I disagree that "you shouldn't change for the person you love", and here's why...


"Don't go in to a relationship thinking that the person will change."

"Don't expect someone to change for you."

"Don't think that they'll change because they love you."


I have heard all of these statements (and more!), and frankly,

I disagree.


1.  Relationships are built on the foundation of selflessness and forgiveness and grace.  

With any and all types of abuse aside, there really aren't exceptions to people not changing for their relationship / significant other.. unless they are simply selfish and unwilling to better themselves.

In a world where we are taught that "if they love you, they will accept you for who you are", I say "if they love you, they will challenge you to be a better version of your self, and love you along the way".

Yes, there are unhealthy expectations, like "I want him to always be affectionate with me" or "I want her to play video games with me".  These are unreal, based solely on the fact that not all humans enjoy being affectionate 24/7 or playing video games.  

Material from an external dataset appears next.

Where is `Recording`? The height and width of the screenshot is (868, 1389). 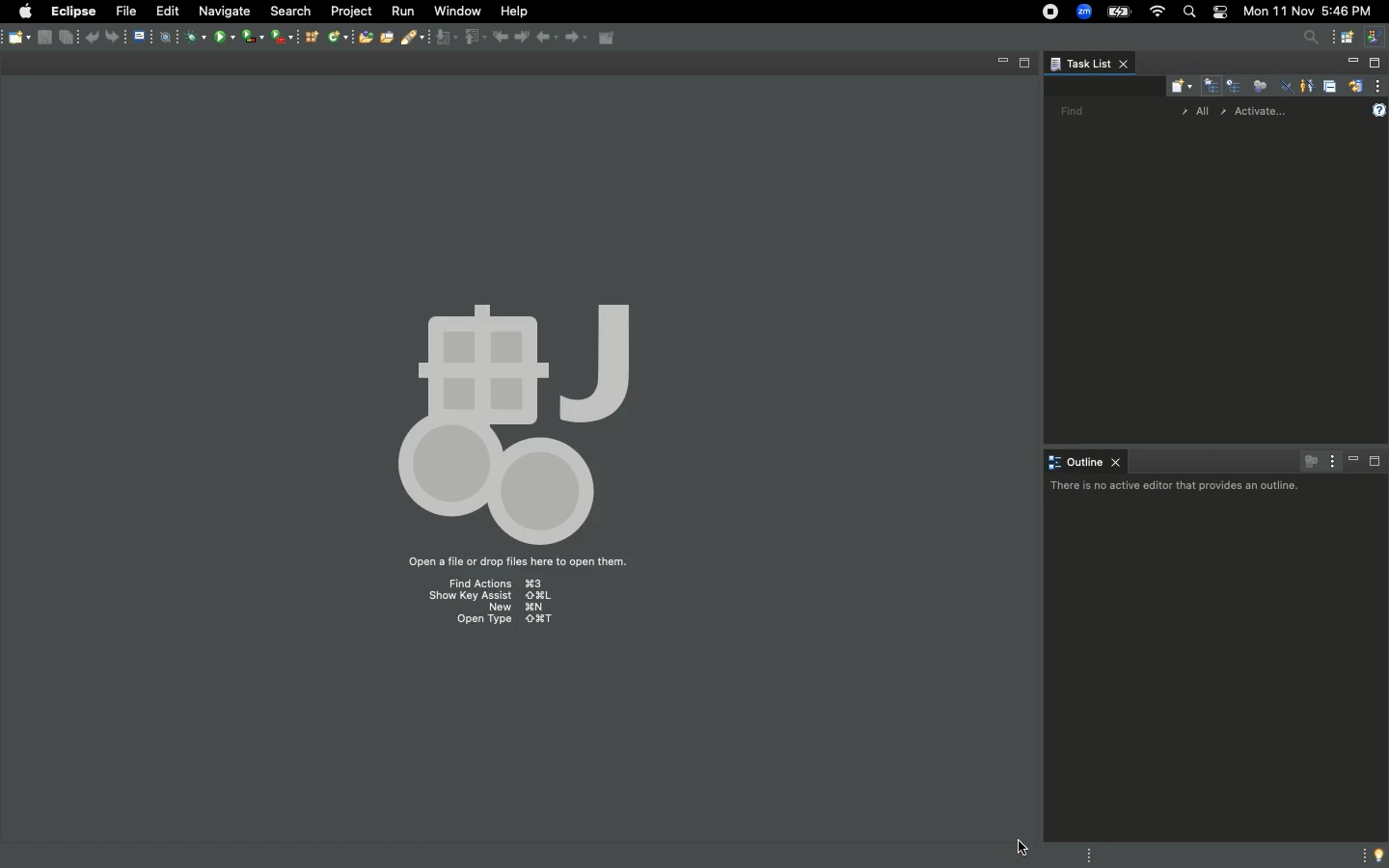 Recording is located at coordinates (1047, 11).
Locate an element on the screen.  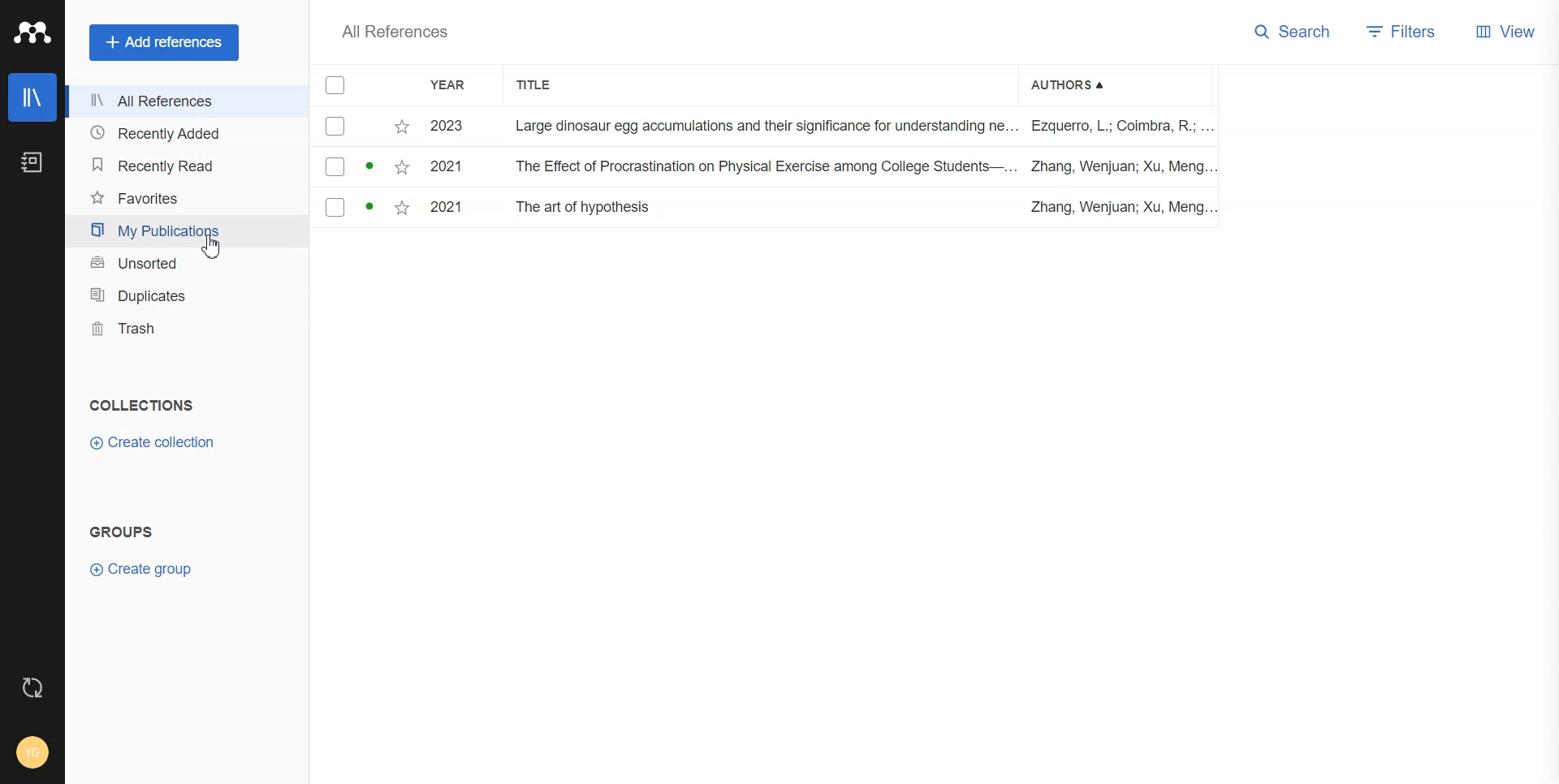
Search is located at coordinates (1294, 31).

But on the other hand, there are healthy expectations - such as maintaining a budget, taking care of our bodies (skincare routine, yoga, going to the gym), learning how to cook, or (my personal favorite) learning how to communicate.  Oh now that's a fun one.  Especially for new couples.  And it's also a good example of "changing"...

At the beginning of every relationship, lots of information and details are shared.  Most of them are done from excitement or simply having conversational rabbit trails.  But after a certain period of time together (this is different for every couple), there will always be that moment of disagreement, head-butting, or even feelings being unknowingly hurt.  This is where communication comes in.  And not just how you communicate, but how your significant other will receive it.  If one half of this couple is very assertive and expresses their thoughts very boldly and straightforward, the other half may take it as a harsh reprimand or as a deal-breaker due to how they receive this information.  And thus begins the "communication conversation".  In a healthy relationship, that conversation would end with both partners being willing to adapt to the others' preferred way of communicating - due to their personality, sensitivity and skill of understanding.  This is a perfect example of changing for one's partner.  It is not an unhealthy ask.  It is an adaptable change for the good of the relationship.


2.  Changing for someone and for your relationship takes time and effort.  Learning about the other person, their likes, dislikes, love languages, best way to communicate, their preferred way to process things, etc. all comes with time.  But you also need to pay attention.  Couples are usually formed by two opposite individuals who, miraculously, are attracted to each other and want to do life together, and sure, the honeymoon stage is a thing.. but cultivating a healthy relationship takes intentionally focused effort over time.. and a lot more give than take.  Finding that healthy balance is something you will probably be doing for the rest of your lives together.  Why?  Because people change.  Sometimes unconsciously, sometimes intentionally.  But either way, being someone's partner means accepting and loving them throughout their journey.  Seeing and acknowledging their changes is vital too - not only to encourage them, but also to challenge them.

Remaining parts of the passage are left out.